Wirkung der Passionsblume (Passiflora incarnata) auf die Gesundheit

Heilpflanzen

Medizin Doc Redaktion, aktualisiert am 14.06.2023, Lesezeit: 3 Minuten

Die Passionsblume (Passiflora incarnata; Maibaum) ist eine Kletterpflanze, die im Südosten der Vereinigten Staaten sowie in Mittel- und Südamerika heimisch ist.

Die Ureinwohner Amerikas verwendeten die Passionsblume als Beruhigungsmittel. Im sechzehnten Jahrhundert erfuhren spanische Entdecker in Südamerika von der Passionsblume.

Die Pflanze wurde dann nach Europa eingeführt, wo sie in großem Umfang angebaut wurde und Eingang in die europäische Volksmedizin fand.

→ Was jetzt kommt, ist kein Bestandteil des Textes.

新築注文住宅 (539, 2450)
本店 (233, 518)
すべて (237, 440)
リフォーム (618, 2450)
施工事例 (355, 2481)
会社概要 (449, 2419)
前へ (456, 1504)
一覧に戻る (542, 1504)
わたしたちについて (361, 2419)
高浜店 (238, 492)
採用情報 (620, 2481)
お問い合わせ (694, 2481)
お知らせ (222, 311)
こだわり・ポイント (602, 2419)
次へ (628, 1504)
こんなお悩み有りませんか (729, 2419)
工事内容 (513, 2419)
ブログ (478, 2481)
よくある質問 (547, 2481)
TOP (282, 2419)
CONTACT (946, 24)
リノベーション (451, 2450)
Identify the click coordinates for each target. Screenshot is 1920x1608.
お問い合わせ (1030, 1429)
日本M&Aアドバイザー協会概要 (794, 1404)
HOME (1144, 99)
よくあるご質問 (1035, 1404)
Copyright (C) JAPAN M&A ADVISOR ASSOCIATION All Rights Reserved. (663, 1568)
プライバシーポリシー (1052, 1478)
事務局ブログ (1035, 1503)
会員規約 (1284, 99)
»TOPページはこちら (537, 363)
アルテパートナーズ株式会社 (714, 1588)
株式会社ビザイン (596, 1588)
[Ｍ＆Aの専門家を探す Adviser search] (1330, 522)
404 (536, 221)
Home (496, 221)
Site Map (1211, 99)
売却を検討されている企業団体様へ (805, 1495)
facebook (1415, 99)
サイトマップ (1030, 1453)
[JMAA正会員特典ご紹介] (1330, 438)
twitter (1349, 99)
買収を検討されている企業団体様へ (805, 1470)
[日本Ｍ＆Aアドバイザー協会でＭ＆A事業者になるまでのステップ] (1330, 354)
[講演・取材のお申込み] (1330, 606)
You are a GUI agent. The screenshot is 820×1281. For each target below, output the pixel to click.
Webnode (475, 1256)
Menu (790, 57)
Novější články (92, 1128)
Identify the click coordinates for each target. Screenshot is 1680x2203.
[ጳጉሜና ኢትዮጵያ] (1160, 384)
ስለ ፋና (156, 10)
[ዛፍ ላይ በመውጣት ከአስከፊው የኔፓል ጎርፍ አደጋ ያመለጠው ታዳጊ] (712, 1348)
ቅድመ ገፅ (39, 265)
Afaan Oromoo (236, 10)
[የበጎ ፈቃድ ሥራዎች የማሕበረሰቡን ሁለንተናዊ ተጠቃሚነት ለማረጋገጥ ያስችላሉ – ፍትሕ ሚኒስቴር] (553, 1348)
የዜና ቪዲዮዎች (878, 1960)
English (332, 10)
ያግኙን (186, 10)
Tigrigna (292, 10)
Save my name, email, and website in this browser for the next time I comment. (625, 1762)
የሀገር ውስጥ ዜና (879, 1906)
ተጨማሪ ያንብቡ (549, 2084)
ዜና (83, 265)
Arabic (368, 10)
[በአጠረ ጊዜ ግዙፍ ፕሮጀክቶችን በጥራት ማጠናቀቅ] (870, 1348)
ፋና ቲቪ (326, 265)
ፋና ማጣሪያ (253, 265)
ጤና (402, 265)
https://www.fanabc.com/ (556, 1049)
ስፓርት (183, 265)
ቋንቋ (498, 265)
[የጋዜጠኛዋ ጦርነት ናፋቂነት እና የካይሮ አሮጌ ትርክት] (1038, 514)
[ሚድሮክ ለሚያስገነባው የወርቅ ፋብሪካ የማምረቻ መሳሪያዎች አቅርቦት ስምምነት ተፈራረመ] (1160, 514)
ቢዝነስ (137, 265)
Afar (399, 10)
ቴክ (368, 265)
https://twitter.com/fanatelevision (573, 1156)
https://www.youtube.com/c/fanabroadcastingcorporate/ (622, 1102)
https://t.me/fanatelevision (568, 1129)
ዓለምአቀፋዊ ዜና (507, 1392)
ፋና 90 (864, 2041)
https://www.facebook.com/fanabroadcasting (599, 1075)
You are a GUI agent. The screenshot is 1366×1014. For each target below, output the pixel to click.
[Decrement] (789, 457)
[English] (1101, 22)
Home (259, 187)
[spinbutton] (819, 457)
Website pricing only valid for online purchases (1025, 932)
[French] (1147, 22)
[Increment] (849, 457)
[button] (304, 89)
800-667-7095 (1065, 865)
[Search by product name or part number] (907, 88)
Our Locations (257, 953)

Heute wird die Passionsblume (Passiflora incarnata) als Nahrungsergänzungsmittel bei Angstzuständen und Schlafproblemen sowie bei Schmerzen, Herzrhythmusstörungen, Wechseljahrsbeschwerden und Aufmerksamkeitsdefizit-/Hyperaktivitätsstörung (ADHS) angepriesen.

Sie wird bei Verbrennungen und zur Behandlung von Hämorrhoiden auf die Haut aufgetragen.

Studien zur Wirksamkeit der Passionsblume (Passiflora incarnata)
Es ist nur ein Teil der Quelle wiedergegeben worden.